[Source data]
>>>
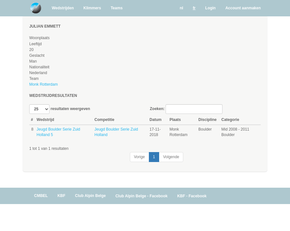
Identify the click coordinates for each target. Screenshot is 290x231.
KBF (62, 195)
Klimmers (92, 8)
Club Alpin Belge (90, 195)
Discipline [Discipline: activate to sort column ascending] (207, 119)
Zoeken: (186, 109)
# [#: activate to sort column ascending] (32, 119)
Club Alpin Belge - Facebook (141, 196)
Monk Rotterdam (43, 84)
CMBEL (41, 195)
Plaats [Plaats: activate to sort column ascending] (175, 119)
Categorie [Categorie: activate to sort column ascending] (230, 119)
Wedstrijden (63, 8)
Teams (116, 8)
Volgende (171, 157)
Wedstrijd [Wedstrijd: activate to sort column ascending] (45, 119)
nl (181, 8)
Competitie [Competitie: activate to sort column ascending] (104, 119)
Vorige (139, 157)
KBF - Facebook (191, 196)
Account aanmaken (243, 8)
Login (210, 8)
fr (194, 8)
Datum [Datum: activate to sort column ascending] (155, 119)
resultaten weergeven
<<<
Given exercise: Can you format the records above as a numbered list, skipping blank lines and leaving out the picture?

Answer to this exercise:
1. Identify the click coordinates for each target. Screenshot is 290x231.
2. KBF (62, 195)
3. Klimmers (92, 8)
4. Club Alpin Belge (90, 195)
5. Discipline [Discipline: activate to sort column ascending] (207, 119)
6. Zoeken: (186, 109)
7. # [#: activate to sort column ascending] (32, 119)
8. Club Alpin Belge - Facebook (141, 196)
9. Monk Rotterdam (43, 84)
10. CMBEL (41, 195)
11. Plaats [Plaats: activate to sort column ascending] (175, 119)
12. Categorie [Categorie: activate to sort column ascending] (230, 119)
13. Wedstrijden (63, 8)
14. Teams (116, 8)
15. Volgende (171, 157)
16. Wedstrijd [Wedstrijd: activate to sort column ascending] (45, 119)
17. nl (181, 8)
18. Competitie [Competitie: activate to sort column ascending] (104, 119)
19. Vorige (139, 157)
20. KBF - Facebook (191, 196)
21. Account aanmaken (243, 8)
22. Login (210, 8)
23. fr (194, 8)
24. Datum [Datum: activate to sort column ascending] (155, 119)
25. resultaten weergeven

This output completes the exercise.